Sabes que
ella siempre estuvo sola, hasta que llegaste tú. Siempre fue una loba
solitaria, incapaz de permanecer mucho tiempo en el mismo sitio, errante como
ella sola, sin un lugar al que llamar hogar. Y entonces se enamoró de tus
manos, guitarrista, de tus manos repletas de callos y de la piel endurecida de
éstas, de la forma en la que la acariciabas como si fuese las cuerdas de tu
guitarra siendo ella mucho mejor, pues bien es sabido por todo el mundo que
cuando ella suspiraba tú perdías la cabeza. Ella amaba tus manos, que siempre
estaban frías.
Quizá vino a
mí porque Aiko no estaba, quizá porque tu recuerdo la atormentaba, pero todo lo
que sé es que esa noche apareció en mi puerta, sin una gota de esperanza ni
brillo en los ojos, esos que tanto te gustaban. Podría mentirte, y decirte que
ella estaba bien, pero sabes que no. Tú la habías encerrado en aquella pequeña
habitación recubierta de sueños y promesas rotas que no hacían más que rasgar
su piel. El fantasma de tus acordes que aún seguía permaneciendo en sus oídos,
como si al despertar fuese de nuevo a encontrarte sentado en la terraza fumando
y tocándole melodías a la luna, la atormentaba al despertar.
La metí en
la bañera, en un vano intento de calmar el frío que sentía. Pero la dejaste sin
tu calor, abandonada en la estación del norte, y la escarcha ya estaba dentro
de ella. Lavé su pelo descuidado con todo el cariño que pude, eliminando los
restos recientes de sangre y desenredándolo, mientras su mirada se clavaba en
el agua y se ahogaba. Cada vez más profundo, más profundo, más profundo…
Mirándola
bien, ya no era loba, ni era fiera. ¿Qué quedaba pues, de ella? Medio corazón.
Una muñeca de trapo sin ojo. Una guitarra con dos cuerdas. Un piano sin teclas.

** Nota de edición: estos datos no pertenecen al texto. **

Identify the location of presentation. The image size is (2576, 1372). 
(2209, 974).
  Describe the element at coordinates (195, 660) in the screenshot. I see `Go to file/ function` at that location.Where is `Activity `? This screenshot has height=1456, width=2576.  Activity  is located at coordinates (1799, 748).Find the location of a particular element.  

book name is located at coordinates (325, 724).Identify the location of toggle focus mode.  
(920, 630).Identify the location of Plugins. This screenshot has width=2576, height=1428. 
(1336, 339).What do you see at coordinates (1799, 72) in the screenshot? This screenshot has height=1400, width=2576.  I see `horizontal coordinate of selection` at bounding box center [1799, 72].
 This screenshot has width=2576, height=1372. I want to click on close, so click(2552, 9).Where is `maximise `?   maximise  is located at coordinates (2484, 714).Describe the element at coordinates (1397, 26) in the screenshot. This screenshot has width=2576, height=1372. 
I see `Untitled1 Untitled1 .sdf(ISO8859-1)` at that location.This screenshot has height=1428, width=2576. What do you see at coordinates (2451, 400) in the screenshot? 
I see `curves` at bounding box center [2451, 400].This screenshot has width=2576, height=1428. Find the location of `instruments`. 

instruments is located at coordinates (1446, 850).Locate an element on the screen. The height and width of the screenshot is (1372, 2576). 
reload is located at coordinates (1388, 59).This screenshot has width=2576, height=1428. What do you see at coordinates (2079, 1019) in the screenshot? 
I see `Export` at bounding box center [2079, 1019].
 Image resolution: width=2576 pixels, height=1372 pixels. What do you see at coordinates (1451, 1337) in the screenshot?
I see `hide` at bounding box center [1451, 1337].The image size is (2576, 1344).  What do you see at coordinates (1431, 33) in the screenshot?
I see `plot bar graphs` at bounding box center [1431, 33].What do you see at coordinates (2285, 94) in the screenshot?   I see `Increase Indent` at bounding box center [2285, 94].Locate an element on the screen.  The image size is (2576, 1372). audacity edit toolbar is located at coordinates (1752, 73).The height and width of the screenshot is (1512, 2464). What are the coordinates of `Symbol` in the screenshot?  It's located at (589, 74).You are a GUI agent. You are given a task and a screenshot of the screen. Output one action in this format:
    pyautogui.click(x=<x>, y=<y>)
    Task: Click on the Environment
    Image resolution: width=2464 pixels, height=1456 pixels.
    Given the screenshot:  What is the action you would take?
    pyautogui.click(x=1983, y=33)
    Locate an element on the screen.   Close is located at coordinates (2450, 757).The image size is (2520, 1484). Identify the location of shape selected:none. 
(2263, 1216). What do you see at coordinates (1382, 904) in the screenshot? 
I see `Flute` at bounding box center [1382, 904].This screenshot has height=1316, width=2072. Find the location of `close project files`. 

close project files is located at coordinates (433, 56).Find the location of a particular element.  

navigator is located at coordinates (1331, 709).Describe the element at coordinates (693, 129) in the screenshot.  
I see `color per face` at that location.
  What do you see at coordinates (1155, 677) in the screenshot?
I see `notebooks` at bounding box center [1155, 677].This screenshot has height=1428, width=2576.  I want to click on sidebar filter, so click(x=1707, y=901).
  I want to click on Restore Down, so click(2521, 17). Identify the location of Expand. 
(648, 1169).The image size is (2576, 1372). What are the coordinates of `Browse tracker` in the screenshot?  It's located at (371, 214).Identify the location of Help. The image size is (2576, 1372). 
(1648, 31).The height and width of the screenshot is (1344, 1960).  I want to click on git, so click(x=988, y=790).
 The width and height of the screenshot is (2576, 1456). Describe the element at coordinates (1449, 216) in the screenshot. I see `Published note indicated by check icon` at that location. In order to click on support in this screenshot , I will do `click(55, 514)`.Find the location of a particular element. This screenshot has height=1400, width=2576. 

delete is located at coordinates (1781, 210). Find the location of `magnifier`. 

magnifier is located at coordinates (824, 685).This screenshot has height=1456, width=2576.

Una vida sin ti. Tú, que te la llevaste y la preñaste de sueños vanos y
promesas que jamás cumplirías, que pintaste las paredes con tus planes de
futuro sin revelarle que ella no estaba incluida, que embargaste sus oídos con
las más preciosas melodías de amor jamás escritas sin decirle que jamás
hablarían de ella, que cuando hacíais arte juntos no pensabas en ella.
¿Qué te
digo? ¿Te miento? No puedo. Pero tampoco te rogaré que vuelvas, porque si lo
hicieras, te mataría. Y no con mis propias manos, como ella una vez dijo.
¿Recuerdas aquellos días en los que apenas llegabais a final de mes, pero
vuestro arte seguía florando con cada roce de labios? Tanto te amaba ella, que
tras caer tu rendido a su lado, ella lloraba amargamente y soñaba con una vida
a tu lado, donde os fuese bien.
Mientras yo
le preparo un cola-cao calentito, ella me mira y me ruega que la saque, que
vaya a encontrarla en la oscuridad porque se está perdiendo, se está cayendo,
pero la cárcel de su orgullo le oprime la voz y sé que no lo dirá. ¿Quién puede
encontrarla cuando se esconde, sacarla de su pozo en el cual se ahoga,
intentando cada vez con menos fuerzas salir a flote? Y tú eres la piedra que
cada vez la sumerge más y más, mientras el agua ahoga sus gritos y se lleva su
consciencia, mientras cada vez que inhala muere un poco más y las burbujas de
oxígenos se le escapan como últimas promesas de vida, últimas esperanzas de que
vuelvas, últimos te quieros susurrados que se pierden entre el ruido de su
corazón saltando en mil pedazos.
No puedo
hacer más que llevarla a mi cama y taparla hasta casi la nariz, mientras con
los ojos me suplica que no me vaya, que no la deje sola en la oscuridad, que la
saque de aquel lugar que tanto tiene de ti. ¿Quién soy yo pues para negarle mis
brazos por una noche? Oigo el latido de su corazón, apenas un murmullo dolorido
aquí fuera, siendo por dentro el lamento de mil y un almas en pena que se alza
en pos del llanto que sacude sus hombros cuando mis brazos la rodean, y hunde
el rosto en mi pecho mientras la guerra dentro de ella continúa, y yo le
acaricio el pelo, deseando que se agarre a ese geste conciliador y que por un
momento todo se desvanezca, que el sueño la venza pues sus ojeras no podrían
ser más profundas. “Me estoy rompiendo” me dice, y sé que es cierto pues sus
pedacitos caen con cada lágrima y se pierden entre las sábanas limpian (como a
ella le gustan), sé que su único pilar se está desmoronando como un castillo
construido sobre arena, como todo lo que construyó sobre tus efervescentes
promesas de futuro, más huecas que una hucha vacía. Y quisiera sostenerla más
allá de este abrazo plagado de lágrimas y pedacitos cortantes e hirientes que
dejan huella en su ya marcado rostro. Marcado por falsos besos y caricias de
pega, por sonrisas huecas durante semanas y por mentiras (estoy bien) que han
desgarrado su garganta. Las ojeras ensalzan la mirada suplicante de sus ojos,
ahora enrojecidos (sácame de aquí). Sácame de aquí…
Y al fin
cierra sus ojos, sintiéndolo todo en llamas más allá de nuestras ventanas.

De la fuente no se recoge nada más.